To address the reliance of high-precision collaborative robot calibration on costly external measurement equipment, this paper proposes an external-measurement-free autonomous calibration method. Leveraging only a 3D-printed dual-ball-socket constraint tool to collect pose data, the method formulates a joint optimization objective grounded in geometric consistency of the ball-socket constraints and the mean undistorted distance metric, enabling nonlinear kinematic parameter identification for model refinement. This work introduces the first “minimalist” calibration paradigm—characterized by low cost, high robustness, and ease of deployment. Experimental validation on Franka Emika and KUKA LBR iiwa platforms demonstrates a reduction in end-effector absolute positioning error from approximately 10 mm to 0.2 mm. The calibrated robots successfully execute peg-in-hole assembly with a 0.4-mm tolerance and high-fidelity teaching-based drawing tasks, markedly enhancing operational reliability in everyday use.
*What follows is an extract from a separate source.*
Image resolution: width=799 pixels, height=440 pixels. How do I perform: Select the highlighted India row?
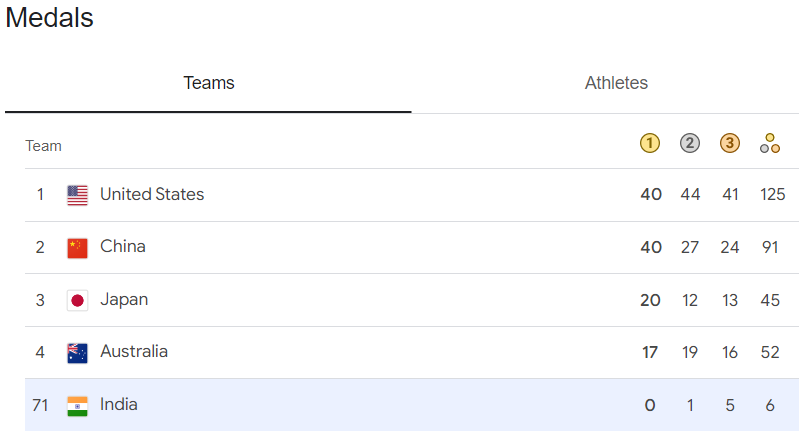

To increase the reliability of collaborative robots in performing daily tasks, we require them to be accurate and not only repeatable. However, having a calibrated kinematics model is regrettably a luxury, as available calibration tools are usually more expensive than the robots themselves. With this work, we aim to contribute to the democratization of cobots calibration by providing an inexpensive yet highly effective alternative to existing tools. The proposed minimalist calibration routine relies on a 3D-printable tool as the only physical aid to the calibration process. This two-socket spherical-joint tool kinematically constrains the robot at the end effector while collecting the training set. An optimization routine updates the nominal model to ensure a consistent prediction for each socket and the undistorted mean distance between them. We validated the algorithm on three robotic platforms: Franka, Kuka, and Kinova Cobots. The calibrated models reduce the mean absolute error from the order of 10 mm to 0.2 mm for both Franka and Kuka robots. We provide two additional experimental campaigns with the Franka Robot to render the improvements more tangible. First, we implement Cartesian control with and without the calibrated model and use it to perform a standard peg-in-the-hole task with a tolerance of 0.4 mm between the peg and the hole. Second, we perform a repeated drawing task combining Cartesian control with learning from demonstration. Both tasks consistently failed when the model was not calibrated, while they consistently succeeded after calibration.